### [Exercise instructions]
Whenever a line below mentions the word "computer", that line should be copied.

### [Material for this task]
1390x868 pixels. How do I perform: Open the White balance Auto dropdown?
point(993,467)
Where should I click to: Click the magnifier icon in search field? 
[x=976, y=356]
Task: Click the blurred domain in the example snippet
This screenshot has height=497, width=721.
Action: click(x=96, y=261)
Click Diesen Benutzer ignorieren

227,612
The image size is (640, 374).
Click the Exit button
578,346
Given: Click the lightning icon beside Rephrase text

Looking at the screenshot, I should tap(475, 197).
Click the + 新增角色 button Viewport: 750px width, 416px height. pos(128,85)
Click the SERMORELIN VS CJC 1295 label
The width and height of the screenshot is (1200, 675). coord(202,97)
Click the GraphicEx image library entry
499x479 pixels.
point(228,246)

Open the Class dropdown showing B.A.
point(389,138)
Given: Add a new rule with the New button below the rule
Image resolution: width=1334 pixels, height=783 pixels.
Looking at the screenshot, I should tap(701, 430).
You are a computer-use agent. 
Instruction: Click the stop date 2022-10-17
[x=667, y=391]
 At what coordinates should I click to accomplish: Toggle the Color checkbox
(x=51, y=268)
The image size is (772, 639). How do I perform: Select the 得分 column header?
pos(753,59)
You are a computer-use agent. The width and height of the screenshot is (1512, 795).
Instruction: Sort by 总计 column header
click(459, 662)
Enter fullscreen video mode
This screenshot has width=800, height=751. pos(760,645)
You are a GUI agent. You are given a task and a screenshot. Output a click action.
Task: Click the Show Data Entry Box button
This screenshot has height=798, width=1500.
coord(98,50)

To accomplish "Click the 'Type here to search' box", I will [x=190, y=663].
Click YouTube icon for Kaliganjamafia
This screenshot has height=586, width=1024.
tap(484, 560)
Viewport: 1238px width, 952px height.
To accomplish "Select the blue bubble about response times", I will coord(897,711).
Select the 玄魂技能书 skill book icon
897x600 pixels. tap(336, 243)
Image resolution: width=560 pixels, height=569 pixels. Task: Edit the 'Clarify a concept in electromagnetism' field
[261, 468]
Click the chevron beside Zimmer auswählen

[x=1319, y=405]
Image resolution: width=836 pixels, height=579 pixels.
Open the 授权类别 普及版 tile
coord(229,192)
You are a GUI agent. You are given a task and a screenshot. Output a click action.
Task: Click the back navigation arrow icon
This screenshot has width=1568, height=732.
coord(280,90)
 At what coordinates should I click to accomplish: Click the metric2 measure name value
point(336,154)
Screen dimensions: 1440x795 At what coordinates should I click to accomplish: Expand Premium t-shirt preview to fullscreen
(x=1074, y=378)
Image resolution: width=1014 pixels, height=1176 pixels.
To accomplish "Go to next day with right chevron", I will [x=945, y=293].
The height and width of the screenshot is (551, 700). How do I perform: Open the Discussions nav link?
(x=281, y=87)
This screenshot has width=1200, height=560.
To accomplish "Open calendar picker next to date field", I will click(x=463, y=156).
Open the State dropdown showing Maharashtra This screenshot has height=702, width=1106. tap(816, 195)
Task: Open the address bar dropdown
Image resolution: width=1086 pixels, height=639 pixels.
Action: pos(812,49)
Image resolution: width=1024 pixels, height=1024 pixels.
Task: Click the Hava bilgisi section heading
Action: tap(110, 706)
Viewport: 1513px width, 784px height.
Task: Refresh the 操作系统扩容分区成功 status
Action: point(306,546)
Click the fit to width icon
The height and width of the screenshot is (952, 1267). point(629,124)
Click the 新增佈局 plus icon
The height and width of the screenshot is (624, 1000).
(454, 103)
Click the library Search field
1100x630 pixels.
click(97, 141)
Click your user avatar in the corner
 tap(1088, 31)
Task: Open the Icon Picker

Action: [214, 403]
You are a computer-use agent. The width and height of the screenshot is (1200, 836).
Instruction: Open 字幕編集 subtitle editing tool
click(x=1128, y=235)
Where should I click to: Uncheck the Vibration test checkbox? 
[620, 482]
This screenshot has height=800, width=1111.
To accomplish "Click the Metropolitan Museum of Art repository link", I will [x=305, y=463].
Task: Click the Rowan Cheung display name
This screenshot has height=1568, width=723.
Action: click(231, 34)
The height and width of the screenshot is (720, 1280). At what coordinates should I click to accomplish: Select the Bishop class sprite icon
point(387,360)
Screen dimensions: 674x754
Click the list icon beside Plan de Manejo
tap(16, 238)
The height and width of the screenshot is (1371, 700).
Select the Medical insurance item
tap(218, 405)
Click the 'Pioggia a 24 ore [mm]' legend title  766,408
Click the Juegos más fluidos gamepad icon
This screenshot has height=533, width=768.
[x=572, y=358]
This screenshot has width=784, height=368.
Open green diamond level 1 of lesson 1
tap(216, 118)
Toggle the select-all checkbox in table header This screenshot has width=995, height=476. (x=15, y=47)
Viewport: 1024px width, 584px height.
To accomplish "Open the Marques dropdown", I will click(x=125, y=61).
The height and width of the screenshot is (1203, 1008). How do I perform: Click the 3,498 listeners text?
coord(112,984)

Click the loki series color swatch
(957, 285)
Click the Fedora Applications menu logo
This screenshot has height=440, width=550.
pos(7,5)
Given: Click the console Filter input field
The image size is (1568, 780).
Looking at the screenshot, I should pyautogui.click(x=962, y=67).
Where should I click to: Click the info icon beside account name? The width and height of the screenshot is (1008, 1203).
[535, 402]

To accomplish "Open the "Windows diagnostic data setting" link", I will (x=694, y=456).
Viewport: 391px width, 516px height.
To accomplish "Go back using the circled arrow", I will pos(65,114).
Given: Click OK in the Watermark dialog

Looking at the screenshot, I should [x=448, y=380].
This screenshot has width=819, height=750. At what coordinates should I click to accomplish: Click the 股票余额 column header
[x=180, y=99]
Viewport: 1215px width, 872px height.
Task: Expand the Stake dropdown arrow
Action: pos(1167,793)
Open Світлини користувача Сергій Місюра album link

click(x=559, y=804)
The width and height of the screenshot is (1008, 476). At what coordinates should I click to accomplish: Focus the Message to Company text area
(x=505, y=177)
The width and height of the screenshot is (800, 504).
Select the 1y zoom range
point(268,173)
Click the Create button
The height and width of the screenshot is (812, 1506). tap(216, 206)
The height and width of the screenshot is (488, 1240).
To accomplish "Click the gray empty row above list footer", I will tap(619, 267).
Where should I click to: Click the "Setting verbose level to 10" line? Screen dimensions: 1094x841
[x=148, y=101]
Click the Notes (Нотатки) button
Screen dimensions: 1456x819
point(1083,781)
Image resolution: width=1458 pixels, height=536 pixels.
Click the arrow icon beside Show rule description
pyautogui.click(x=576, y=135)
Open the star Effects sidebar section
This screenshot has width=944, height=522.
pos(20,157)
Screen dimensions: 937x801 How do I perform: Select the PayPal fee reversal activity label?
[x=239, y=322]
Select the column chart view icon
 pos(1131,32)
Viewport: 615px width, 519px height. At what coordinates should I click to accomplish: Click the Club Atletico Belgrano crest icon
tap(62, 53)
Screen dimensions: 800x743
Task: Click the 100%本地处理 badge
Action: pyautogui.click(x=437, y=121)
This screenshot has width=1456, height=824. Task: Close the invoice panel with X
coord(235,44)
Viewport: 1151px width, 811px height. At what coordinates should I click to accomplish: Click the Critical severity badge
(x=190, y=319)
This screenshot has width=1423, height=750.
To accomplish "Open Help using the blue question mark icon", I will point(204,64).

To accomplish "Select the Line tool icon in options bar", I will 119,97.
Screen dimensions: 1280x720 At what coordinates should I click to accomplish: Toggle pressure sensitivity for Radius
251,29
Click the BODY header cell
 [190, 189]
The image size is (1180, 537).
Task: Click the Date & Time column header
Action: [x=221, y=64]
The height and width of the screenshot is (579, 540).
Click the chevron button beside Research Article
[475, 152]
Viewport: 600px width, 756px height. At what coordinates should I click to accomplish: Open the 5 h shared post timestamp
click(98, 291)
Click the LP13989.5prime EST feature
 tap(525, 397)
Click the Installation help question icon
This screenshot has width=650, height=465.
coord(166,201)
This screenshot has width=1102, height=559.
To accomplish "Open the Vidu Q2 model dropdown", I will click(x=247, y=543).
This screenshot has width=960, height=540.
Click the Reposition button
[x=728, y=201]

### [Task solution]
You are a computer-use agent. 
You are a computer-use agent. The width and height of the screenshot is (1512, 795).
You are a computer-use agent. The width and height of the screenshot is (1200, 836).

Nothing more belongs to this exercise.